In any case, he chose to leave Barea and Williams on the floor. Had they won, it would have bolstered the confidence of the entire team, letting the starters know the bench has their back and solidifying the identity of the second unit. But the actual result — a close first loss of the season on the road, heading back home — provides valuable formative feedback, both for Adelman and the players on the team. They learned about the cost of having to stave off a tough run in the first half of a back-to-back on the road; the starters saw that Adelman is not afraid to nail them to the bench if they’re not playing well; the bench learned Adelman is willing to put weight on their shoulders in a tight game. Can you assign a letter to those things? If you did, you might be stopping the process while it’s just getting going.
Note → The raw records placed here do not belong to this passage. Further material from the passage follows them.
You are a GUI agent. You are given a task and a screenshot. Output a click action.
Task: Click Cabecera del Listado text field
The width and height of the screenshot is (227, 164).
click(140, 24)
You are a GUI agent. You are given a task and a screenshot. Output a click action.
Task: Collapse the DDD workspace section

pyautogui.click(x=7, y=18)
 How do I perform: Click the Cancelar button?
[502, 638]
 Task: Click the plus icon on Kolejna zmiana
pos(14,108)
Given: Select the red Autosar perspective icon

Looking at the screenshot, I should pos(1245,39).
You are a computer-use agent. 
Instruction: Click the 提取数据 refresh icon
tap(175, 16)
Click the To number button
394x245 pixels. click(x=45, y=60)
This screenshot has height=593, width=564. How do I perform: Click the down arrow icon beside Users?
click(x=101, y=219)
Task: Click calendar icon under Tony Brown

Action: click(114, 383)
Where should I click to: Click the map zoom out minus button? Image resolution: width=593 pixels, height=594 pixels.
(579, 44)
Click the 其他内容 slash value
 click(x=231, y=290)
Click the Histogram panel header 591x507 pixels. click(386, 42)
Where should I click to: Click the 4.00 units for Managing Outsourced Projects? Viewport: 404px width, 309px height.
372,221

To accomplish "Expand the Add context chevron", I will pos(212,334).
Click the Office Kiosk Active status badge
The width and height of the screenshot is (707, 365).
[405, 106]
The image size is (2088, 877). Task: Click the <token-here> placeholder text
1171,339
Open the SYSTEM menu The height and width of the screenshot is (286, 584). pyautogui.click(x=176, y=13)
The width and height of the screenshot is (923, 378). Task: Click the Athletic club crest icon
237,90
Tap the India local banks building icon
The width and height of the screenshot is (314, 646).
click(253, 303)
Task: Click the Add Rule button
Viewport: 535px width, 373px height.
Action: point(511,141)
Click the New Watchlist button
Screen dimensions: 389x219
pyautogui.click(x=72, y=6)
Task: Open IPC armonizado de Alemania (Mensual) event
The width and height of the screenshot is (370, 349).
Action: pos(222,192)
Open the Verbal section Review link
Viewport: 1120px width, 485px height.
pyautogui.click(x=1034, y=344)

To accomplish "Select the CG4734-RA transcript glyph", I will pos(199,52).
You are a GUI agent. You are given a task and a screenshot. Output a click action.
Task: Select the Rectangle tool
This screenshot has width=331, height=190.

And this Wolves-Cavs game is only one example from across a league that’s learning and adjusting constantly. As fans, we want the W. We tend to think that every game should be played to win, with little regard for not only the dynamics that are already in place on a team, but equally heedless of how the moment to moment approach to a game can shift those dynamics. But coaches have to take the longview. Consider Gregg Popovich, who rests his starters for regular season games not just because they’re older and need to marshal energy wherever possible, but also to prepare his bench for extended run in the playoffs when it’s called for. The seeds he sows in the regular season bear fruit in the playoffs, when it’s actually time for summative assessment.
It can be tempting for us to look at the results of a single game and assign grades, to make that summative judgment about a team. But I would never look at a thesis statement or an outline or a rough draft and give it a letter grade. They’re steps along the path, just like each game in an 82-game season. Letter grades are for the end, and we’ve only just begun.